At the moment, movements of goods and services between businesses in the EU VAT Area are exempt from import VAT. This faces a major shake-up as goods and services from the EU become liable to import VAT at the point of entry at UK borders. Extra expenditure for the government in collecting and reimbursing firms for upfront tax payments would be required, and prices for consumers will ultimately be higher as the costs of moving goods in and out of the UK rise for businesses.
Prompted by our campaign, the treasury select committee chairwoman, Nicky Morgan, has written to the head of HMRC for urgent clarification that it understands the potential scale of the problem and that it is working now on solutions for businesses.

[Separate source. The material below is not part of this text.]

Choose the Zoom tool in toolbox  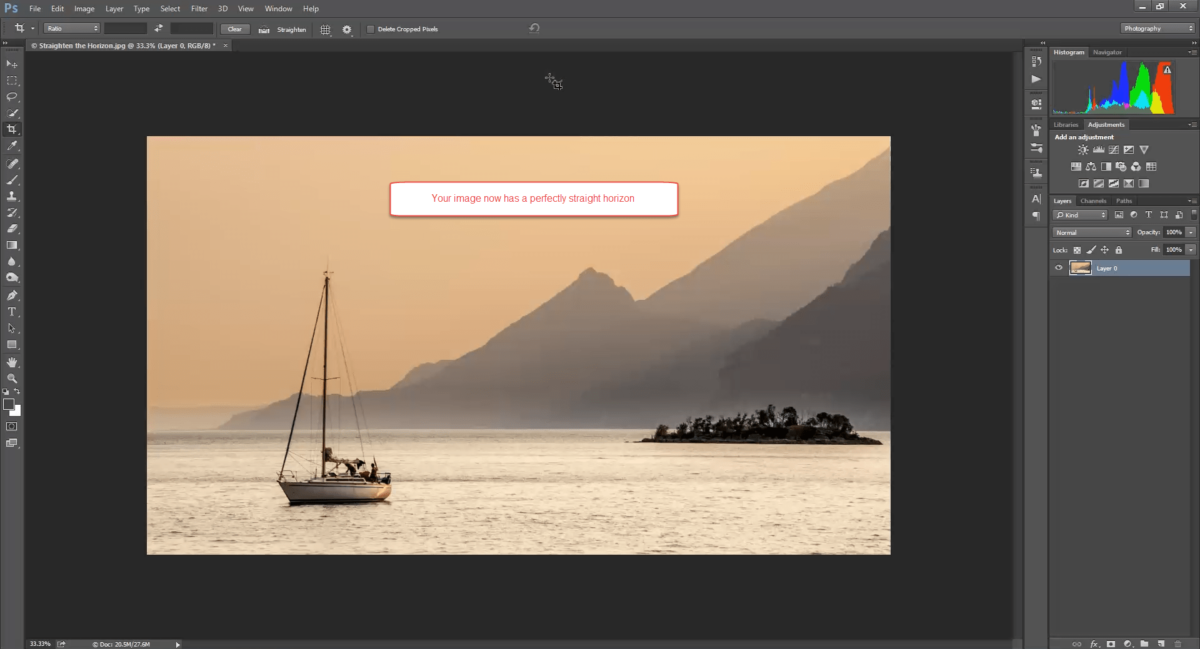[12, 379]
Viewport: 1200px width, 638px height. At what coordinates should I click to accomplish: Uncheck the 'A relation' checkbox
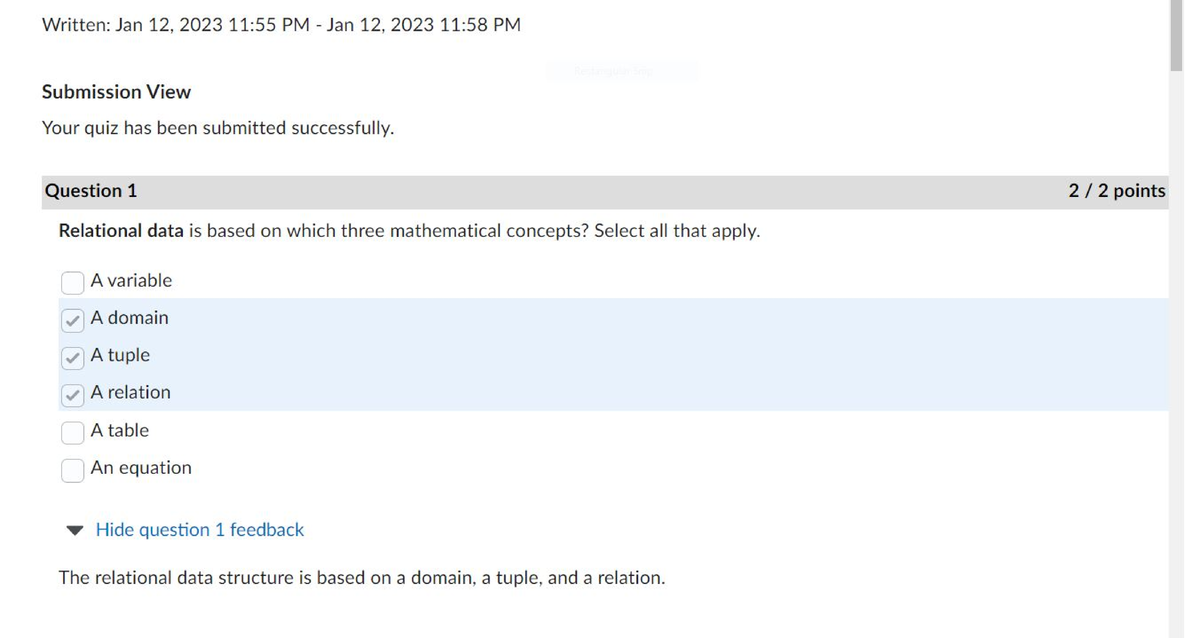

This issue really matters for the economy. First, according to HMRC and the government’s own impact assessment on the Taxation (Cross-border Trade) Bill published yesterday, 132,000 UK firms will face liability for the first time for upfront VAT for goods crossing the UK border. Depending on the use of the goods, these payments would have to be collected by HMRC and potentially reimbursed to firms at a later stage of the supply or sourcing chain. For business, it creates additional red tape. For the government, it increases the burdens upon HMRC even further.
Second, if the UK leaves the EU VAT area or does not establish a new common VAT area with the EU, firms face having to register for VAT purposes in most EU member states for trade in goods and services. Companies would also face requirements to use fiscal agents to conduct their tax affairs in EU member states where they trade. These burdens would further raise the costs of doing business in Europe.
The retail industry wants to see tariff-free trade; customs arrangements that are as frictionless as possible; and certainty for EU colleagues working in the UK. But issues such as VAT need sufficient attention if businesses and consumers are not to face extra hurdles and costs on importing goods from the single market.
The BRC has put the issue front and centre in the debate and it’s time for action in both Whitehall and Brussels. We welcome the government’s reassurance that firms will be recompensed for the outlay, yet no scheme currently exists to compensate businesses for the cash flow burdens they would face.
The government needs to act quickly and review all the options, including self-assessment for VAT and deferment schemes to meet the challenges that 273,000 UK businesses may face on leaving the EU or at the expiry of any transitional deal. The alternative is that firms will have to meet the costs through costly insurance plans to protect against unexpected cashflow bombshells.
By William Bain, policy adviser, Europe and international, British Retail Consortium.